NAT traversal exposes Prometheus metrics at /metrics:

  • tesseras_nat_type — current detected NAT type
  • tesseras_stun_requests_total / tesseras_stun_failures_total — STUN reliability
  • tesseras_punch_attempts_total{initiator_nat, target_nat} — punch success rate by NAT pair
  • tesseras_relay_sessions_active — current relay load
  • tesseras_relay_bytes_forwarded — total relay bandwidth
  • tesseras_network_change_total — network change frequency on mobile

Docker

Tesseras provides a Docker image for running the daemon in containers. This is useful for servers, testing multi-node networks, and CI environments.

Building the image

From the repository root:

docker build -t tesseras-daemon .

The multi-stage Dockerfile uses rust:1.85 to compile and debian:bookworm-slim as the runtime base. The resulting image is small and contains only the daemon binary and CA certificates.

Running a single node

docker run -d \
  --name tesseras \
  -p 4433:4433/udp \
  tesseras-daemon

This starts a node that:

  • Listens on UDP port 4433
  • Bootstraps from the default seed nodes
  • Stores data inside the container (ephemeral)

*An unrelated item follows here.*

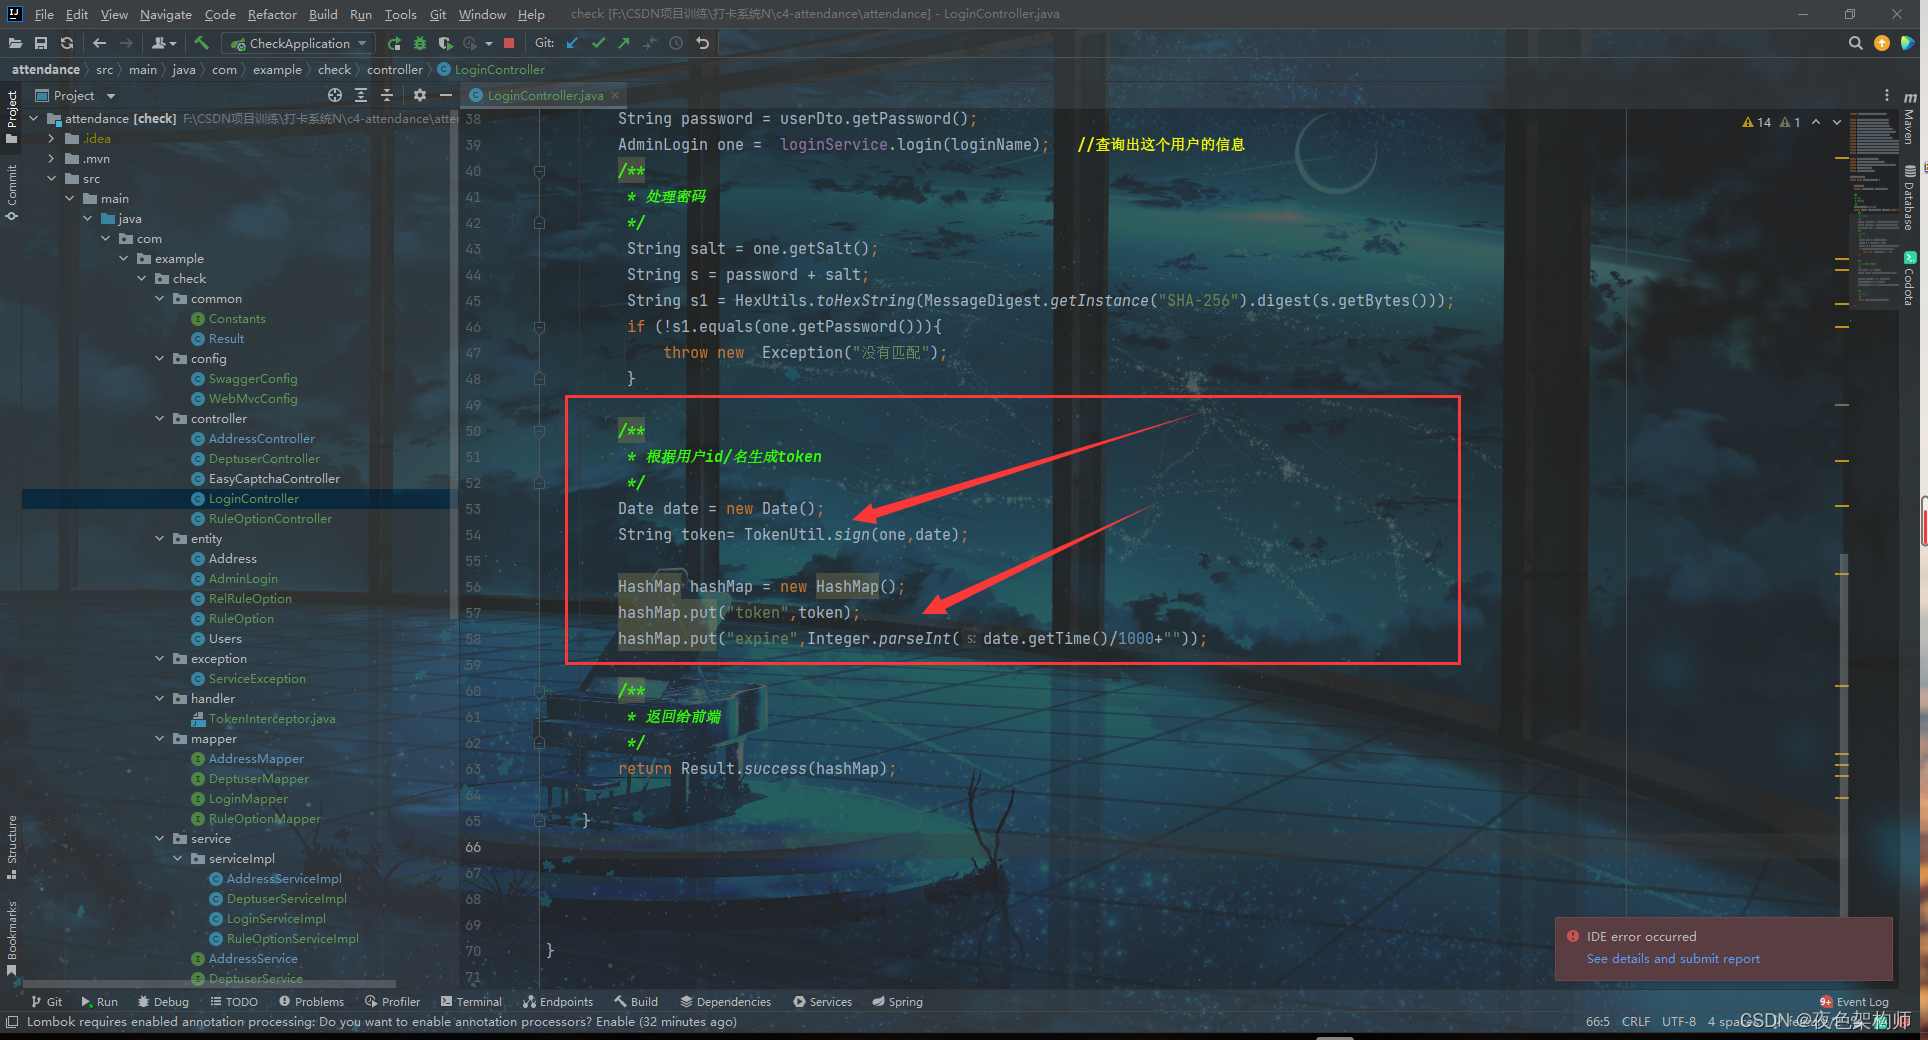Click the Git Commit green checkmark icon
This screenshot has width=1928, height=1040.
(598, 43)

To persist data across container restarts, mount a volume:

docker run -d \
  --name tesseras \
  -p 4433:4433/udp \
  -v tesseras-data:/root/.local/share/tesseras \
  tesseras-daemon

Running as a seed node

To run a seed node that doesn’t bootstrap from anyone else:

docker run -d \
  --name tesseras-seed \
  -p 4433:4433/udp \
  tesseras-daemon --listen 0.0.0.0:4433 --bootstrap ""

Multi-node network with Docker Compose

The repository includes a Docker Compose file for testing a 3-node network:

services:
  boot1:
    build: ../..
    command: ["--listen", "0.0.0.0:4433", "--bootstrap", ""]
    ports: ["4433:4433/udp"]

  boot2:
    build: ../..
    command: ["--listen", "0.0.0.0:4433", "--bootstrap", "boot1:4433"]
    depends_on: [boot1]

  client:
    build: ../..
    command: ["--listen", "0.0.0.0:4433", "--bootstrap", "boot2:4433"]
    depends_on: [boot2]

Start the network:

cd tests/smoke
docker compose up --build -d

Check that all nodes are running:

docker compose logs --tail=5

You should see daemon ready in the logs for each node, and bootstrap successful for boot2 and client.

Stop the network:

docker compose down

Custom configuration

To use a config file with Docker, mount it into the container:

docker run -d \
  --name tesseras \
  -p 4433:4433/udp \
  -v ./config.toml:/etc/tesseras/config.toml:ro \
  -v tesseras-data:/root/.local/share/tesseras \
  tesseras-daemon --config /etc/tesseras/config.toml

See the Configuration chapter for all available options.